Depuis 1999, une autorité nationale de lutte contre le sida   (NAA) et un centre contre les maladies sexuellement transmissibles tentent de coordonner le travail, souvent désordonné, des 500 ONG internationales présentes sur place. Déjà, 123 centres de dépistage anonyme et gratuit ont été ouverts. Mais, dans les campagnes, les paysans pauvres ignorent toujours leurs droits, accèdent difficilement aux soins, et, surtout, la discrimination des malades reste importante. À Kampong Cham, sur le Mékong, au nord-est de Phnom-Penh, où vivent 423 000 paysans et leurs familles, les moines des 135 temples de la région se mobilisent pour endiguer la peur qu’ont les gens des séropositifs. Sous l’égide du ministère des Cultes, les bonzes, très respectés dans ce pays, qui prônent la méditation, sont les relais de l’information sur le sida   et les MST. Mais sans grands moyens...

Comment aider par exemple Lengsarem, veuve de 40 ans, mère de trois enfants, infectée par son mari il y a dix ans ? Elle vivote de la vente de légumes avec un demi-dollar par jour.
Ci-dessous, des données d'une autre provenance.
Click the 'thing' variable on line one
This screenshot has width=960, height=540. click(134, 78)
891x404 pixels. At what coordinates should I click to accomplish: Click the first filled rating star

Elle a eu la chance d’accéder au programme de traitement antirétroviral, mais les villageois l’ont su et refusent désormais de lui parler. Si elle n’a pas été chassée du village, c’est sans doute grâce aux bonzes et à la compassion de sa mère, qui ne l’a pas rejetée. Lengsarem n’en veut à personne, mais elle ne décolère pas contre son défunt mari. « Aujourd’hui, au Cambodge, le mode essentiel de contamination, c’est la transmission dans le couple », précise Haritiana Rakotomamonjy, d’Unicef Phnom-Penh. Le pays compte 670 000 orphelins d’au moins un des parents. À Phnom Penh, le centre Nyemo accueille de très jeunes femmes et des enfants, environ 200 par jour, signalés par un réseau de 45 ONG locales et les bonzes des pagodes. Femmes abandonnées par leur mari et enfants mendiants ont ici un havre financé par l’Unicef. À l’hôpital de Svay Rieng, près de la frontière vietnamienne, et dans les 37 centres de santé de la province, une initiative originale a été mise en place. L’Unicef a établi un fonds de solidarité à destination des familles les plus modestes. Une enquête préalable dans 690 villages a permis de leur procurer une carte d’identité familiale qui garantit la gratuité des soins, du transport et de l’accompagnement des malades hospitalisés. Un comité provincial de bénévoles surveille chaque mois le fonctionnement du dispositif et son coût. Le résultat a dépassé les espérances : les consultations sont passées de 2 840 en 1999 à 8 505 en 2006. Plus de 5 000 villageois se sont spontanément soumis à un test gratuit du VIH  . Près de 500 malades ont bénéficié de traitements antirétroviraux, 36 bébés nés avec le virus ont été détectés et plus de 92 enfants séropositifs de moins de 5 ans bénéficient aujourd’hui de traitements prophylactiques des infections opportunistes. La confiance établie, l’hôpital tourne à présent à plein régime. Preuve que, même dans un pays très pauvre où les préjugés sont forts, lorsque l’État accepte de travailler avec les organisations internationales, certains tabous peuvent tomber pour mieux vaincre la maladie.